Critics counter that 100 years of non-precedent matters too — that the Coolidge case was treated as an exception, not a model, and that other living presidents (FDR, Truman, Eisenhower, Reagan, etc.) all served full terms without coin appearances despite the technical legal availability.
How both sides use Coolidge
In the Senate Democratic letter pressing Treasury Secretary Bessent (referenced in our Change Corruption Act article), Democrats argued that the U.S. has "never" issued circulating currency with images of currently elected officials — implicitly treating Coolidge as a footnote rather than a precedent.
Treasury's argument treats it as a precedent. Both positions are defensible from the same historical record.

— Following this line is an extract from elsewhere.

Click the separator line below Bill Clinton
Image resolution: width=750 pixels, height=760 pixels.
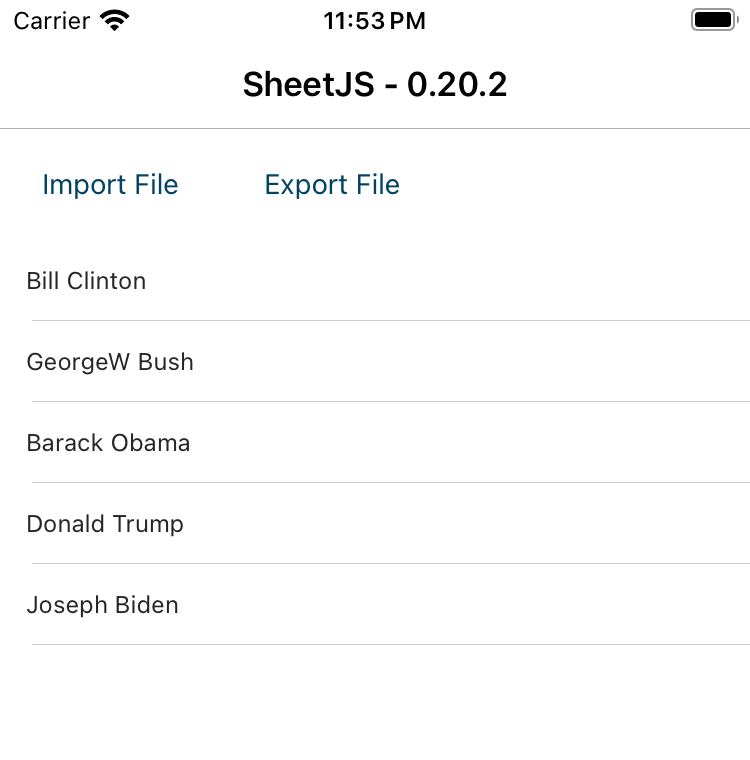click(390, 321)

The substantive question is whether a single 1926 case establishes a tradition the modern Treasury can rely on, or whether it stands as an isolated exception that 100 years of non-action have effectively retracted.
The Citizens Coinage Advisory Committee position
Commissioner Donald Scarinci's statement at the Citizens Coinage Advisory Committee meeting addressed Coolidge's parallel directly: "For 250 years since that great document was signed with a few controversial exceptions, no nation on Earth has issued coins with the image of a democratically elected leader during the time of their service."
The phrase "with a few controversial exceptions" is doing significant work in that sentence — acknowledging the 1926 case as a historical fact while characterizing it as controversial and rare.